A range of memorabilia and merchandise that includes monogrammed ceramic ashtrays with customized matchbooks from the “Stardust” and “Amour” hotels and packs of spirit-cleansing feng shui incense from the “Exotic Grocer”, all sites that are depicted in Anna Carey’s Madame Mystery series, augments and muddles the co-existence of what is real and unreal.
In comparison, Isabella Seraphima Rose’s four channel video sequence, The Drover’s Wife, The Bush Hut and The Dream is melodramatic, peopled, once-upon-a-time, stylized fantasy and storytelling.
It is a pastiche of performance and cut-and-paste digitisation, an animated screening, a narrative enactment drawn from the colonial mythology of the Australian bush and Henry Lawson’s tale, The Drover’s Wife.
The drama unfolds within a miniature model of a settler’s rough slab hut crafted by the artist and set against the backdrop of Hans Heysen’s distinctive Australian pastoral landscape painting. Dramatis personae include a snake, the inevitable fly, a crackling lightning storm and bushfire. Isabella inserts herself into the scene in the role of mother, with the baby a treasured childhood doll.
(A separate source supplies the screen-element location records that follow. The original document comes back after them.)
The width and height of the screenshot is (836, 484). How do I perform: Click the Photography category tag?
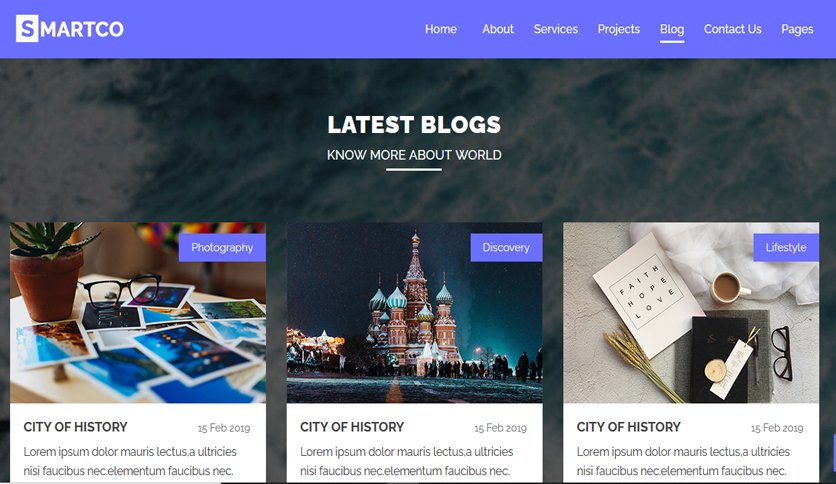tap(222, 247)
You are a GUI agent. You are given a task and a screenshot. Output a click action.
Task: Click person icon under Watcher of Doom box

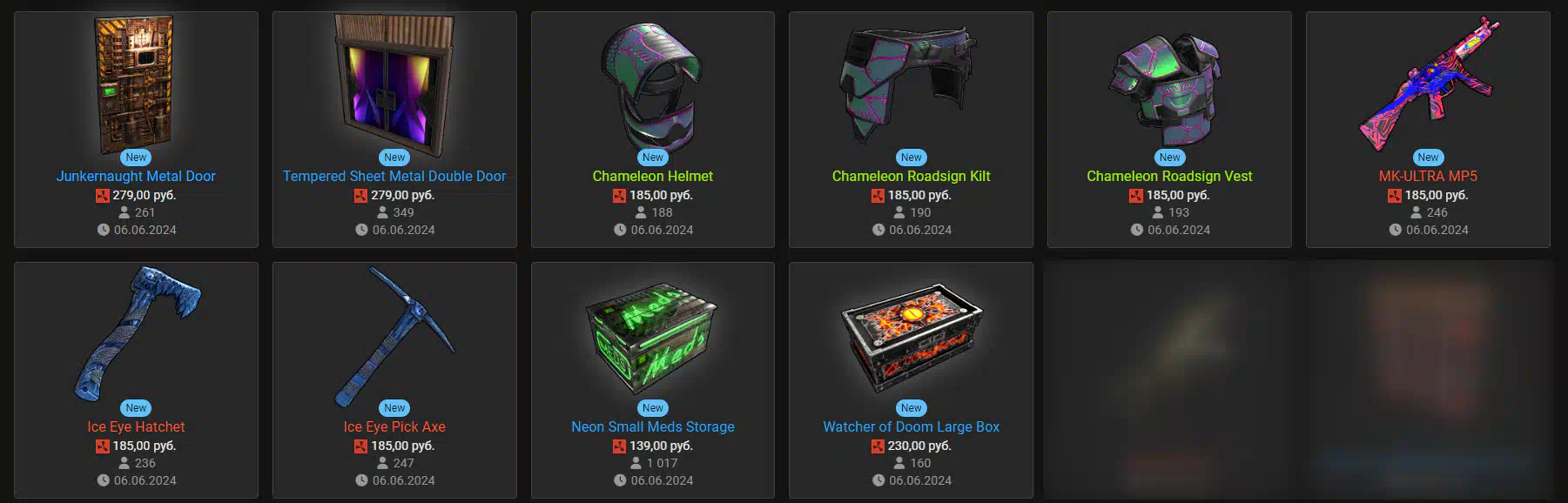point(899,463)
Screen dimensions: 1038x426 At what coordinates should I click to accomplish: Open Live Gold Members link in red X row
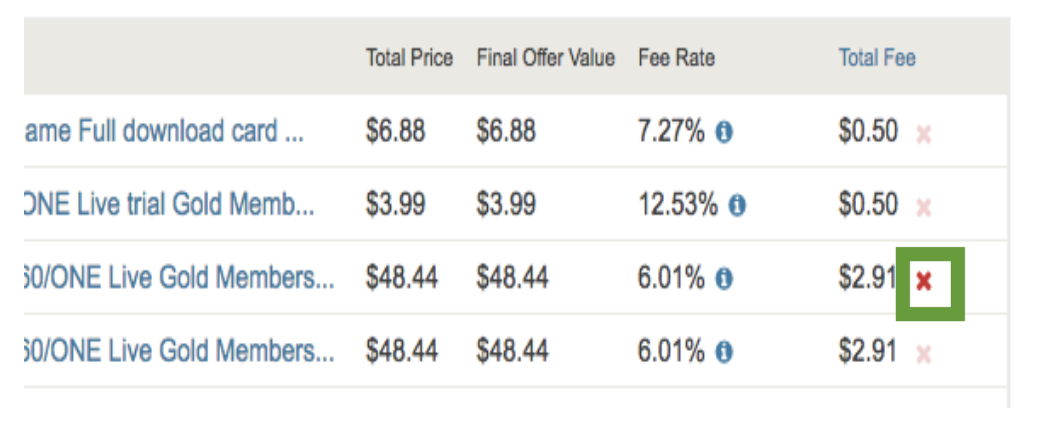(x=179, y=278)
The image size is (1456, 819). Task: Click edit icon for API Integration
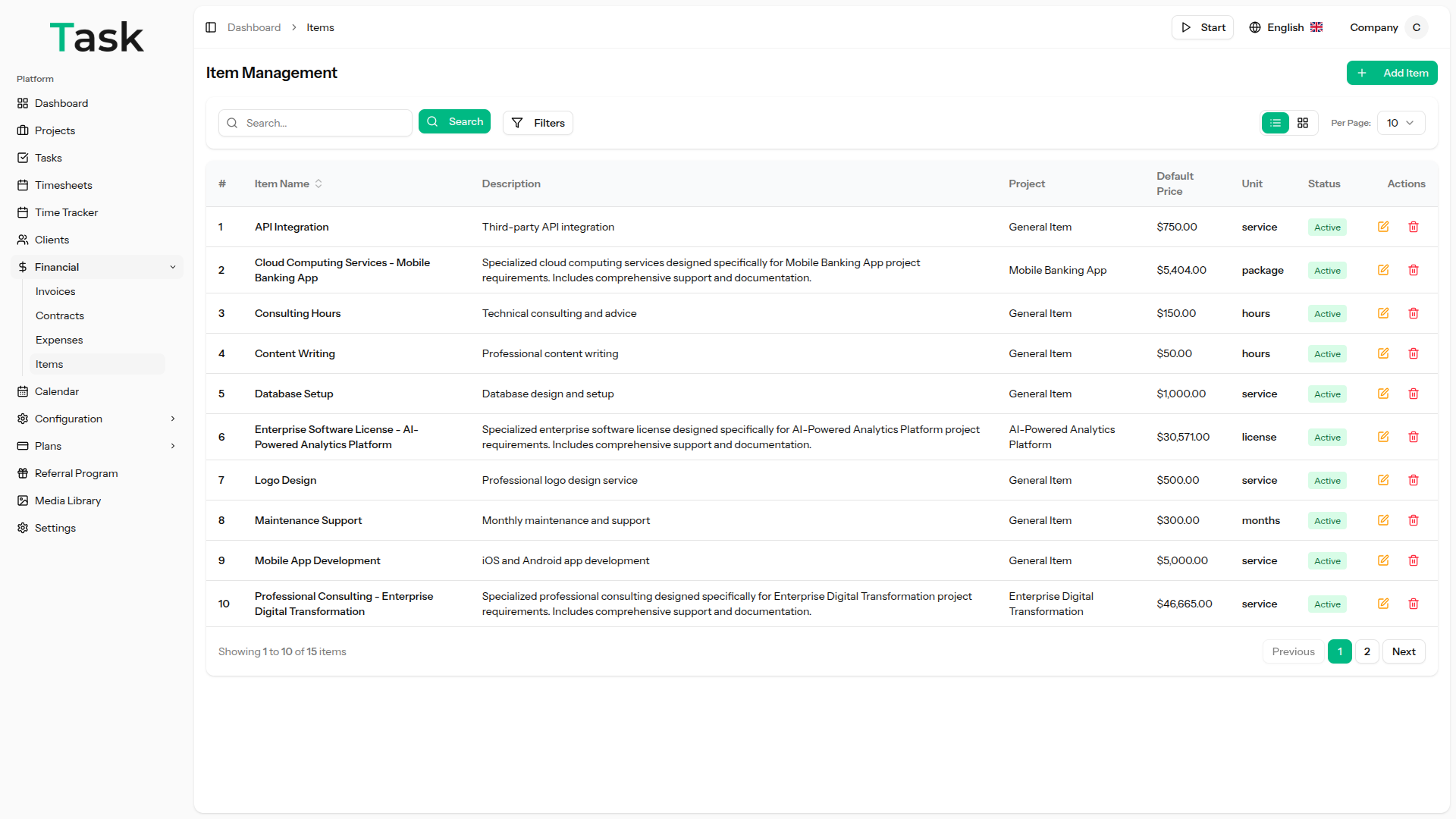coord(1383,227)
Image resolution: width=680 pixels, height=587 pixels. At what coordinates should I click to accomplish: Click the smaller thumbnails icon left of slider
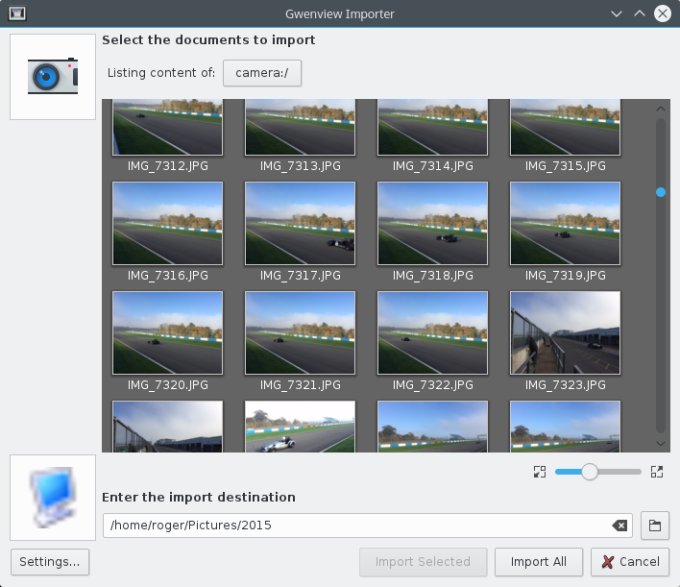point(540,472)
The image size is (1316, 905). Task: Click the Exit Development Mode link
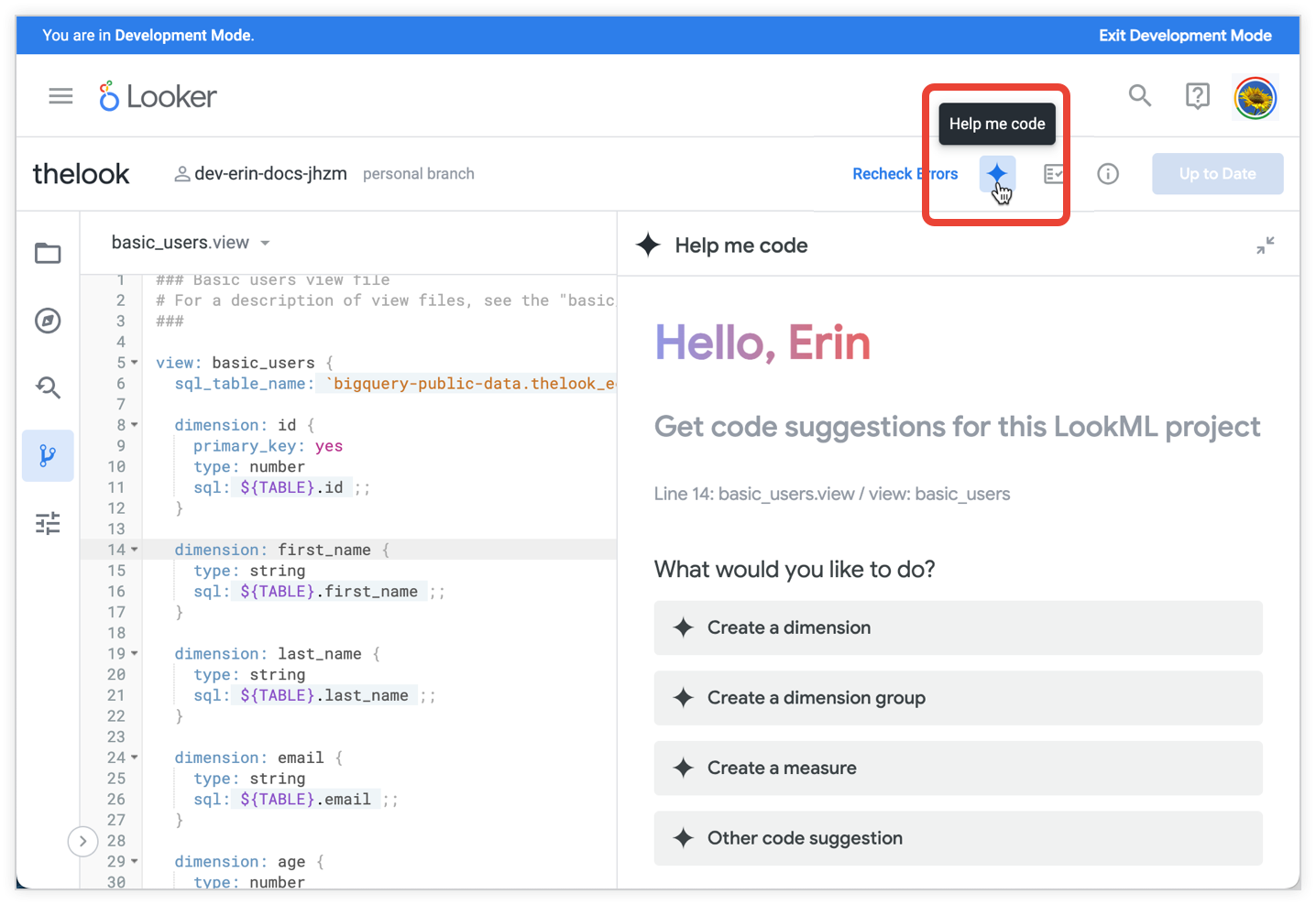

The video’s early settler bark hut looks much like the artist’s rustic childhood cubby house that was set among towering eucalypts on the large rural property where she grew up. A half-forgotten small, yellowed family slide she unearthed mid-project, shows her with her grandma on the verandah. Unlike typical depictions of colonial life as a masculine frontier, she portrays the hidden domestic world. This memory of her childhood home and enduring maternal relationships manifests years later in this consciously theatrical mise en scène that invites us into the mystique and cultural mythology of early Australian bush life and the heroine’s isolation and calamitous vulnerability, yet power to prevail, against the forces of nature and rigours of the bush.
In 2023 Isabella Seraphima Rose received the Artereal Mentorship Award on her graduation from Sydney College of the Arts, University of Sydney. During her mentorship program in 2024, the early-career artist has been a finalist in several art prizes and exhibited in regional galleries throughout NSW while undertaking painting studies at the Julian Ashton Art School.
Anna Carey lives and works between the Australian Gold Coast and Los Angeles USA. Both places are coastal cities perched on the edge of elsewhere and associated with aspiration, fantasy and escape; an ethos which she captures so eloquently in her images. Her works are held in prestigious Australian and international collections, among them the National Gallery of Australia and Los Angeles County Museum of Art, California. Anna Carey: Magic + Memory: make me a home is currently showing at HOTA, Home of the Arts, Gold Coast until April 2025.